Thanks they are pretty cute!


----------



## Berdnerd (May 20, 2010)

Your babies are so adorable! Their crests are hilarious  Looks like they have one of those whale tail hairdos that people give little girls by putting a pony tail on top of their heads. How much does your youngest baby weigh? My baby is 4 weeks old today and a measly 35 grams so your youngest looks fantastic in comparison. Wish I had a brooder full of healthy babies.


----------



## Cockatiel132 (Aug 27, 2010)

Berdnerd said:


> Your babies are so adorable! Their crests are hilarious  Looks like they have one of those whale tail hairdos that people give little girls by putting a pony tail on top of their heads. How much does your youngest baby weigh? My baby is 4 weeks old today and a measly 35 grams so your youngest looks fantastic in comparison.
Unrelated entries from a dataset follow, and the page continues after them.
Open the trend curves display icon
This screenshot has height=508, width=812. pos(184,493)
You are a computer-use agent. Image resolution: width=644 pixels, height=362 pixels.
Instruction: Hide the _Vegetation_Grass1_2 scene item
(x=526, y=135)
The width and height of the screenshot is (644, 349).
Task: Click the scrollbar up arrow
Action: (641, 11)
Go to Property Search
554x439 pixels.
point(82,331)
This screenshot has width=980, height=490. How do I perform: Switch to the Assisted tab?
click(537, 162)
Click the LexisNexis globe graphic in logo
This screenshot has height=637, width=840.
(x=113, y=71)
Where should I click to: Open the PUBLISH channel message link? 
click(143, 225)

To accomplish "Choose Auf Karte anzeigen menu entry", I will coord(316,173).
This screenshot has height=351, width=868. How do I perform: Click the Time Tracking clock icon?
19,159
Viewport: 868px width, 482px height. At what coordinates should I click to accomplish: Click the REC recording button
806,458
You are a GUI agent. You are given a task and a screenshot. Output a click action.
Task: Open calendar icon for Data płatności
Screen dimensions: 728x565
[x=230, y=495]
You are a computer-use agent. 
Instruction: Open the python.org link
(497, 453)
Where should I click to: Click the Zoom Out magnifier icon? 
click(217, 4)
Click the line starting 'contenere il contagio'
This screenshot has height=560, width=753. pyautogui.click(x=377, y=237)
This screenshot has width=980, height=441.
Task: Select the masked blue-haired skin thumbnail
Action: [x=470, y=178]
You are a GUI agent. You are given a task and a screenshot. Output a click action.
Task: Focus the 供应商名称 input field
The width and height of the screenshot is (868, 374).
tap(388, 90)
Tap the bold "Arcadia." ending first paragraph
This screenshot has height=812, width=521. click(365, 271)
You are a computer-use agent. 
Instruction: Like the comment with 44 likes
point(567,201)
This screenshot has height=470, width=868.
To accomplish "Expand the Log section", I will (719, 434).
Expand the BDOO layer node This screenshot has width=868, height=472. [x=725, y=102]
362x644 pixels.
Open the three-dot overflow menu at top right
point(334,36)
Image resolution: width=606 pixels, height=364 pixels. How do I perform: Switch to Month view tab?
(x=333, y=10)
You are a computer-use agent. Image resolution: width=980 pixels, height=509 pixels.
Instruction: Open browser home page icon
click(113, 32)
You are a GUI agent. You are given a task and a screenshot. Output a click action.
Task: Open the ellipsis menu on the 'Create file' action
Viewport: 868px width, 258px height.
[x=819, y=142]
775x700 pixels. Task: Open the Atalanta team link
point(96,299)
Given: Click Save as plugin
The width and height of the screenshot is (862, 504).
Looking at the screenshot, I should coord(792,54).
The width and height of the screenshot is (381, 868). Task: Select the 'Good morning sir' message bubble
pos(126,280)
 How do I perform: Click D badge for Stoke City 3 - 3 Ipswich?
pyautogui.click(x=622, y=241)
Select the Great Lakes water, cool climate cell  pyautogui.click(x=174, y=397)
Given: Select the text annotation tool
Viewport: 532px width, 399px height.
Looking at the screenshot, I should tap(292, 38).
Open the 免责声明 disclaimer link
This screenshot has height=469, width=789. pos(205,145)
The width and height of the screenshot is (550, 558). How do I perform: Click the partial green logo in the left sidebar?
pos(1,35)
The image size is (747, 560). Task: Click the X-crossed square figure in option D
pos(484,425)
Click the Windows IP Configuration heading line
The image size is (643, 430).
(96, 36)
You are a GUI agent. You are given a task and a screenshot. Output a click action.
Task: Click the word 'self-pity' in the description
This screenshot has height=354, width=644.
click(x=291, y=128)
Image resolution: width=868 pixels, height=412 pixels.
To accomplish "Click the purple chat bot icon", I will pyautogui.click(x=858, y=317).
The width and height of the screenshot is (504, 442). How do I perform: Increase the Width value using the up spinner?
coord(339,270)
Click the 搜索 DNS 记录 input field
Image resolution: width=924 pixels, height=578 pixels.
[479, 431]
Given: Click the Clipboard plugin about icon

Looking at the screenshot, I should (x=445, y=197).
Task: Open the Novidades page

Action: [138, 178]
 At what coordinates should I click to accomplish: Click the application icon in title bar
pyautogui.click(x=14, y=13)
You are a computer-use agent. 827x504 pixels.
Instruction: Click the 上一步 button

Wish I had a brooder full of healthy babies.


haha thanks alot!! hope your baby is doing good. mine are all doing fantastic..i am going to be posting new pics in a few min. the younger one is doing alot better and the past few days has grown really fast. he just started flying today to!


----------



## Cockatiel132 (Aug 27, 2010)

hey guys..i havent been on in a while and i just wanted to post a few more pics of my babies growing up. they are now 36, 35, 32, and 30 days old. all are doing wonderful. they are all eating seeds and pellets. they are all flying and the youngest one took its first flight today! today is their first day in a cage. they didnt have to adjust at all since they all knew how to perch and climb. 

oldest to youngest


----------



## Cockatiel132 (Aug 27, 2010)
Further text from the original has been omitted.